Goal of the exercise – Return the following lines word for word, with nothing changed or added.

==== Records for this task ====

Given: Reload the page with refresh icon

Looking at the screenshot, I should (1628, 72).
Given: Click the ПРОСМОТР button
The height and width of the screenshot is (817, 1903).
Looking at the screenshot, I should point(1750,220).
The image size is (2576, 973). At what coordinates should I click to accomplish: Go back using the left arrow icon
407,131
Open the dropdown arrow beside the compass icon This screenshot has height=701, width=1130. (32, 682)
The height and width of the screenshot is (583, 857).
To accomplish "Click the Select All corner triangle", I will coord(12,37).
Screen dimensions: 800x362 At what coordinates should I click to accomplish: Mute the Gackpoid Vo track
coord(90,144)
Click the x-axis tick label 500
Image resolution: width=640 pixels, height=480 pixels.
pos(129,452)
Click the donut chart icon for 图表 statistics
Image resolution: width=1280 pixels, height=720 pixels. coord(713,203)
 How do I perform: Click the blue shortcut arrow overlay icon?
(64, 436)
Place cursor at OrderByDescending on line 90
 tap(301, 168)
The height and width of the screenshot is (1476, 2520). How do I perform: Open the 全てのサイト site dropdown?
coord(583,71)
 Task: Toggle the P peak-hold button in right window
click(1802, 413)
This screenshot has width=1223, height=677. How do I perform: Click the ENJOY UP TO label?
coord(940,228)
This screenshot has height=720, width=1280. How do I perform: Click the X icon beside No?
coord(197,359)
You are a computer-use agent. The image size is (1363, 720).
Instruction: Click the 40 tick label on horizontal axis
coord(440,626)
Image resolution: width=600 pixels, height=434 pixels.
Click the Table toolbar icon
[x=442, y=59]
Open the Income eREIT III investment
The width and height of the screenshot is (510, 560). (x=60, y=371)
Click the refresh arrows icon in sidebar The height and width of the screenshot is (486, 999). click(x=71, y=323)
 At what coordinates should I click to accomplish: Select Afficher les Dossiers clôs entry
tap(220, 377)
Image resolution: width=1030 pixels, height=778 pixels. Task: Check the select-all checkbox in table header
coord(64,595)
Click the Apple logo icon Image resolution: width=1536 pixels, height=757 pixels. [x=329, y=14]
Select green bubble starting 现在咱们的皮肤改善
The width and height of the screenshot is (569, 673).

====

Problem solution –
Given: Reload the page with refresh icon

Looking at the screenshot, I should (1628, 72).
Given: Click the ПРОСМОТР button
The height and width of the screenshot is (817, 1903).
Looking at the screenshot, I should point(1750,220).
The image size is (2576, 973). At what coordinates should I click to accomplish: Go back using the left arrow icon
407,131
Open the dropdown arrow beside the compass icon This screenshot has height=701, width=1130. (32, 682)
The height and width of the screenshot is (583, 857).
To accomplish "Click the Select All corner triangle", I will coord(12,37).
Screen dimensions: 800x362 At what coordinates should I click to accomplish: Mute the Gackpoid Vo track
coord(90,144)
Click the x-axis tick label 500
Image resolution: width=640 pixels, height=480 pixels.
pos(129,452)
Click the donut chart icon for 图表 statistics
Image resolution: width=1280 pixels, height=720 pixels. coord(713,203)
 How do I perform: Click the blue shortcut arrow overlay icon?
(64, 436)
Place cursor at OrderByDescending on line 90
 tap(301, 168)
The height and width of the screenshot is (1476, 2520). How do I perform: Open the 全てのサイト site dropdown?
coord(583,71)
 Task: Toggle the P peak-hold button in right window
click(1802, 413)
This screenshot has width=1223, height=677. How do I perform: Click the ENJOY UP TO label?
coord(940,228)
This screenshot has height=720, width=1280. How do I perform: Click the X icon beside No?
coord(197,359)
You are a computer-use agent. The image size is (1363, 720).
Instruction: Click the 40 tick label on horizontal axis
coord(440,626)
Image resolution: width=600 pixels, height=434 pixels.
Click the Table toolbar icon
[x=442, y=59]
Open the Income eREIT III investment
The width and height of the screenshot is (510, 560). (x=60, y=371)
Click the refresh arrows icon in sidebar The height and width of the screenshot is (486, 999). click(x=71, y=323)
 At what coordinates should I click to accomplish: Select Afficher les Dossiers clôs entry
tap(220, 377)
Image resolution: width=1030 pixels, height=778 pixels. Task: Check the select-all checkbox in table header
coord(64,595)
Click the Apple logo icon Image resolution: width=1536 pixels, height=757 pixels. [x=329, y=14]
Select green bubble starting 现在咱们的皮肤改善
The width and height of the screenshot is (569, 673).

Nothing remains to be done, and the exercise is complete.